Here is the estimator in code :


function plainMC(N)
    u1 = rand(2*N)
    u2 = rand(2*N)
    return u1,u2,f(u1,u2),[]
end

The plot below shows 100 samples and their values, colored according to the value of $f(X)$ at that location.


u1,u2,x,ii=plainMC(N)
scatter(u1,u2,markercolor=x,
        xlabel="u1",ylabel="u2",
        title="Plain MC Samples",
        size=(400,400),label="")

The variance of this (2n-sample) estimator is given by:

$$
\newcommand{\Var}{\operatorname{Var}}
\begin{align*}
\Var[\hat{\mu}] & = \Var[ \frac{1}{2n}\sum_i^{2n} X_i ] \\
& = (\frac{1}{2n})^2\sum_i^{2n} \Var [X_i] \\
& = \frac{\sigma^2}{2n}
\end{align*}
$$

Where $\sigma^2$ is the variance of a single sample $X_i$ and $n$ is the total number of samples.

The variance of our estimator is $\mathbb{E}[(\hat{\mu}-\mu)^2]$, or in other words, the "expected squared error" with respect to the true expectation $\mu$.

We could decrease variance by simply cranking up our sample count $n$, but this is computationally expensive. While variance is proportional to $\frac{1}{n}$, the standard deviation (which has the same units as $\mu$ and is proportional to the confidence interval of our estimator) decreases at $\frac{1}{\sqrt{n}}$, a far slower rate. This is highly unsatisfactory.
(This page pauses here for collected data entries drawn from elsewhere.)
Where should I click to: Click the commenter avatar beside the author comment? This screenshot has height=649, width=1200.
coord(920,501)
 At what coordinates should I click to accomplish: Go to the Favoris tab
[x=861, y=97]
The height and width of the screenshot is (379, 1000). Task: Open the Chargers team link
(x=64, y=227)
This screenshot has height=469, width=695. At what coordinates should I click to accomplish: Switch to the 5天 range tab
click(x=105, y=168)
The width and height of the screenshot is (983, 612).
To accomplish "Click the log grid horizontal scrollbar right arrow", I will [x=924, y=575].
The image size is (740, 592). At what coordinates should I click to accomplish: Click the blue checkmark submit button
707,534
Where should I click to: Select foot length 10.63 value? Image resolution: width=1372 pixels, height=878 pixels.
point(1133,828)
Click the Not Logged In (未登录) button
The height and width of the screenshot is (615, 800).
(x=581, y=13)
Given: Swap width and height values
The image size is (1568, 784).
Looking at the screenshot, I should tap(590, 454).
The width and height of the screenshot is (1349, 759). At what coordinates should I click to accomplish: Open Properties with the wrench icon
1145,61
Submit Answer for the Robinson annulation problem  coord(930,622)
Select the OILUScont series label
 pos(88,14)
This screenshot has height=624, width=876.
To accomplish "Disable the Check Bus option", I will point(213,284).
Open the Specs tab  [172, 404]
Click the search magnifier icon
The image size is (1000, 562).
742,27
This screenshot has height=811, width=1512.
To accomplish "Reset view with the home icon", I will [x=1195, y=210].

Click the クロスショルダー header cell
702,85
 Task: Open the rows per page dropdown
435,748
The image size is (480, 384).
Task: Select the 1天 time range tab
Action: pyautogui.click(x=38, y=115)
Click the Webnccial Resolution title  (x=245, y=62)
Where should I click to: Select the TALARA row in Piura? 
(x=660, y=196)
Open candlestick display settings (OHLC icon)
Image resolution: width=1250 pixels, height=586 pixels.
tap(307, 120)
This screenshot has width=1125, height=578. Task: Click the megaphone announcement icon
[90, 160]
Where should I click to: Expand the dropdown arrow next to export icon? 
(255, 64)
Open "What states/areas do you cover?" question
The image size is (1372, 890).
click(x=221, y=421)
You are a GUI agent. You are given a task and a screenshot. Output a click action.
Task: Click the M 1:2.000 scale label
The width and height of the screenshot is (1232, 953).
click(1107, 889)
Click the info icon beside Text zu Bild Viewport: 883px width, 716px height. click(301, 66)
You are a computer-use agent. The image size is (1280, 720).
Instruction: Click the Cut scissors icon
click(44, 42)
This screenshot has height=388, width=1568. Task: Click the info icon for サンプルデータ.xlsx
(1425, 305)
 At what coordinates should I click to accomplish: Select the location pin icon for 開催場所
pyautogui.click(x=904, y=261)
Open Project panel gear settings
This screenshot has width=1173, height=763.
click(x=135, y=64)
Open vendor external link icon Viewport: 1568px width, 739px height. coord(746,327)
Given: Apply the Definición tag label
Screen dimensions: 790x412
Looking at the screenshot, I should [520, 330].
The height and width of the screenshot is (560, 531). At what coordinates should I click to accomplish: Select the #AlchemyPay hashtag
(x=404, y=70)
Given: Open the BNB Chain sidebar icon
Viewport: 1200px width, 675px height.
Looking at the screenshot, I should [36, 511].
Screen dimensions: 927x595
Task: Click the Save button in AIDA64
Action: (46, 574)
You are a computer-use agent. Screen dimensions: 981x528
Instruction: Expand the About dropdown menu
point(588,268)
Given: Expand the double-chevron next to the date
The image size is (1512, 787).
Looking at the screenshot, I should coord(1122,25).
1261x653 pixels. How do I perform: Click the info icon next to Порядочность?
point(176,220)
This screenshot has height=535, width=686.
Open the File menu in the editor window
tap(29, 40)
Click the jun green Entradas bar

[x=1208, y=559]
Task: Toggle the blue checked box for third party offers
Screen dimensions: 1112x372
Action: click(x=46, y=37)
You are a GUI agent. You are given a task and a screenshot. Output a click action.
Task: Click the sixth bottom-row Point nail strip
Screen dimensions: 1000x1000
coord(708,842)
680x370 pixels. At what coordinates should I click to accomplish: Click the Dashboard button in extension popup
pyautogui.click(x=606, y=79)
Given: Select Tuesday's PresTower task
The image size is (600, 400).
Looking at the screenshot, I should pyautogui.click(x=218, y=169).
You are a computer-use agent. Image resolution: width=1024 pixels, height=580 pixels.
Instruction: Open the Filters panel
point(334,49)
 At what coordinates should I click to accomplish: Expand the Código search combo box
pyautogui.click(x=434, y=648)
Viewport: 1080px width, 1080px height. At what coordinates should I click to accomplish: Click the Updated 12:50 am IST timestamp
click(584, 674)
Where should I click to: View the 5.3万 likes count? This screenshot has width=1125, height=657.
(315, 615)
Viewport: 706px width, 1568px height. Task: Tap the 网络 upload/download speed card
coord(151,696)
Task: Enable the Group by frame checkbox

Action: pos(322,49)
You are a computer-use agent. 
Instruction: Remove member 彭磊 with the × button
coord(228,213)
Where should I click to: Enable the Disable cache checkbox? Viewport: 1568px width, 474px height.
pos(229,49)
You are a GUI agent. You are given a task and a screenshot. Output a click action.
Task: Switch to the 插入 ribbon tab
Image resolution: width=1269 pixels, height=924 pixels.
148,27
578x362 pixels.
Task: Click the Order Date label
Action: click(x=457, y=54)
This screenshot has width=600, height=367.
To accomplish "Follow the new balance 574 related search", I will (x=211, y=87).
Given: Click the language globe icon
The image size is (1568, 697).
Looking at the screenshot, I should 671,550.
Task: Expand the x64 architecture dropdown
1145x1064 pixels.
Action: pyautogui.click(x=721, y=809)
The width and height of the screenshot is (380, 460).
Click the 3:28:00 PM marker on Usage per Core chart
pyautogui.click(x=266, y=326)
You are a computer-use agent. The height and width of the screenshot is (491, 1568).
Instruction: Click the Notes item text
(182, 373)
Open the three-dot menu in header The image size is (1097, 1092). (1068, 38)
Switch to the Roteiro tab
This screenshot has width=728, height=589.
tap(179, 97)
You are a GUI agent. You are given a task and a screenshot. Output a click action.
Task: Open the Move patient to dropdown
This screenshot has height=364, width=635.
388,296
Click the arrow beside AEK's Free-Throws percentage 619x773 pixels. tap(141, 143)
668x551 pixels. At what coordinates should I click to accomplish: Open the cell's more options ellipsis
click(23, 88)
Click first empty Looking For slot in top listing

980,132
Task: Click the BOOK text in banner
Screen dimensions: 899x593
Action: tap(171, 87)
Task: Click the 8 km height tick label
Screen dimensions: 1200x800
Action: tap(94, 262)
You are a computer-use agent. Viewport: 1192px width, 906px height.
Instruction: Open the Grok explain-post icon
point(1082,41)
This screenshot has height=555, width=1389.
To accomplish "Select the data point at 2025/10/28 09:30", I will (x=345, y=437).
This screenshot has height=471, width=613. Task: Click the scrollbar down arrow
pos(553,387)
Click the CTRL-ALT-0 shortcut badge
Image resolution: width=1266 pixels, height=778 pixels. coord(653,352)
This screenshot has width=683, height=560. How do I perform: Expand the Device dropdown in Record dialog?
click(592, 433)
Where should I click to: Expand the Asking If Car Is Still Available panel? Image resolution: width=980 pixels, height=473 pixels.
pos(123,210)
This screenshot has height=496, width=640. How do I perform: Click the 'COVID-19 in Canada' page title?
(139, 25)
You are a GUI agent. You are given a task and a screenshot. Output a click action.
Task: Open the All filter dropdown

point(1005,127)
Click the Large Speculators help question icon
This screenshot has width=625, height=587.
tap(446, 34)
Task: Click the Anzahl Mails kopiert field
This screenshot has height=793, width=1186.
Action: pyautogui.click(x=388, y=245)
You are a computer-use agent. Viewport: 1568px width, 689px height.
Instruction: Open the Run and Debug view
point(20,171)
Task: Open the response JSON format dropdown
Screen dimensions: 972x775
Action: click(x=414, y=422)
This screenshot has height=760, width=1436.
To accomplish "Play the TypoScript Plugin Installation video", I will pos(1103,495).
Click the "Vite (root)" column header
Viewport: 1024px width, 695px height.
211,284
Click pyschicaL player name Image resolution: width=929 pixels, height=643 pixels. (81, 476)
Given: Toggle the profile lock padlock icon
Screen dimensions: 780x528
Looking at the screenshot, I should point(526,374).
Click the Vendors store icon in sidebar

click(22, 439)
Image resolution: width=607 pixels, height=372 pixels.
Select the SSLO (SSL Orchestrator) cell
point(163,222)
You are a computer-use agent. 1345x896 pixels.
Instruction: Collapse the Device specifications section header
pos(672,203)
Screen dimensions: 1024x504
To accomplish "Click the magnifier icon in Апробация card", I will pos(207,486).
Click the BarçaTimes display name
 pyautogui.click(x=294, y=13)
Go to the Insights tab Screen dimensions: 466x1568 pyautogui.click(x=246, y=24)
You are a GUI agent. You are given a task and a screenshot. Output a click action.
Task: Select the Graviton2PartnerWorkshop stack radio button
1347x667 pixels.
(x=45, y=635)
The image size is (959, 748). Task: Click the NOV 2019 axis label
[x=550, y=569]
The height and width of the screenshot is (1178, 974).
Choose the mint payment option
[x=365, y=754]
Instead, we will use variance reduction techniques to construct estimators with the same expected value as our MC estimator, and still achieve a lower variance with the same number of samples.

Antithetic Sampling

Antithetic sampling is a slight extension to the basic Monte Carlo estimator. The idea is to pair each sample $X_i$ with an "antithetic sample" $Y_i$ such that $X_i$ and $Y_i$ are identically distributed, but negatively correlated. Our single-sample estimate is given by:

$$
\hat{\mu} = \frac{X_i + Y_i}{2}
$$

$\mathbb{E}[X_i] = \mathbb{E}[Y_i]$ so this estimator has the same expected value as the plain MC estimator.

$$
\begin{align*}
\Var[\hat{\mu}] & = \frac{1}{4}\Var[X_i + Y_i] \\
& = \frac{1}{4}(\Var[X_i] + \Var[Y_i] + 2 \text{Cov}(X_i,Y_i)) && \Var[X_i] = \Var[Y_i] = \sigma^2 \\
& = \frac{1}{2}(\sigma^2 + \sigma^2\beta) && \beta = \text{Corr}(X_i,Y_i) = \frac{\text{Cov}(X_i,Y_i)}{\sigma^2}
\end{align*}
$$

If we sample $N$ of these pairs (for a total of $2N$ samples), the variance is $\frac{1}{2n}(\sigma^2 + \sigma^2\beta)$, and it's easy to see that this estimator has a strictly lower variance than the plain Monte Carlo as long as $\beta$ is negative.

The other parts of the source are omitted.